7) DON’T DRIVE DRUNK

If you plan on doing some serious drinking out on the town always designate a driver. Better yet, you’re a tech-savvy millennial, so download those ride-sharing apps onto your cell phone. Companies like Uber and Lyft have virtually eliminated any need to drive if you’re going to be drinking. And while that may be bad for State revenue generation, it’s really good for keeping your silly ass out of jail. Impaired driving is dangerous, and getting a DUI really sucks. It’s not worth the risk, the hassle or the expense. So, be safe and be smart. Never drive when you go out bar-hopping. If you’ve got a drink in your hand, the time has come to take a little responsibility for yourself – just like an adult.

5 thoughts on “7 STEPS TO DRINKING LIKE A PRO”

  1. Thanks for the idea to tip your bartender every single drink if you’re paying per-drink. My cousin wants to take a girl out drinking for a fun time. They’re thinking of stopping by a brewery and trying out their menus.

    1. Michael Benoit says:

      Johnny,
      Good story. I hope your cousin finds this blog helpful, because it applies to any place you buy drinks in a “bar-like” setting.

  2. John Anderson says:

    I found this very informative. I have been drinking legally for 18 years now and never knew that I was supposed to tip. I always thought that my charm and friendly disposition was reward enough for all servers and bartenders that have waited on me. Additionally, I have found that drinking alcohol severely reduces my fear of driving and I cannot imagine operating a vehicle without getting nearly black out drunk.

    After reading these tips I will now reconsider my life.

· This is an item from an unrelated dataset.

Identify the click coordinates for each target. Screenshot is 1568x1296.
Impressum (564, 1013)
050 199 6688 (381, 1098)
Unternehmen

    1. Michael Benoit says:

      John,
      If you are 39 years old, I assume you actually understand bar etiquette, and are just being sarcastic. I’m sure that’s the case, because everyone knows that people who don’t tip, and people who drive drunk, are the lowest form of life on the planet.

  3. Joe jones says:

    Seriously dude?
    Seems you could use a 7 step to understanding sarcasm article.